Saturday, January 04, 2025

In Judaism, Rabbis have always debated what seemed like two different Messianic figures being described in the scriptures. One was Messiah son of David (The Warrior Like Messiah) and the other is Messiah son of Joseph (The Gentle Suffering Servant). They were unable to see how this might be one Messiah coming at two different times and so missed their Messiah.

What’s interesting is that they were expecting and waiting for their Warrior Messiah to come and rescue them from the bondage and tribulation they were experiencing and instead got the suffering Messiah coming to make atonement for sin.
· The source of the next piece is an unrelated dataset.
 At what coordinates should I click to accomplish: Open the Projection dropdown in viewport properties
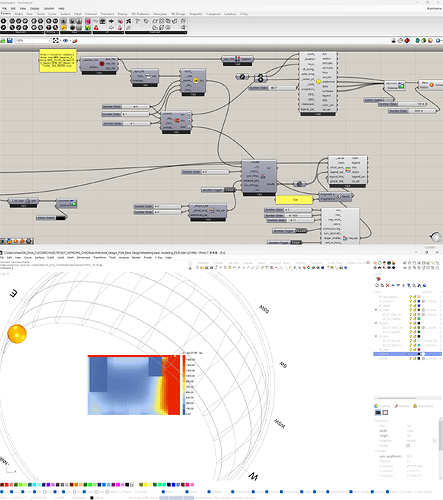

Now 2,000 years later it seems that the church is making the same mistake and this time is expecting the gentle Messiah to return, when actually we are going to get the Warrior Messiah coming to judge the world and take His throne in Jerusalem! 

-Johnathon Blaze

Friday, January 03, 2025

Divorcing “the Gospel” from eschatology, particularly the Second Coming and the restoration of the Kingdom to Israel, is all too common but nevertheless shortsighted and problematic. 

We are not just saved from our sins (a typical and yes at one level necessary way of framing the Gospel). 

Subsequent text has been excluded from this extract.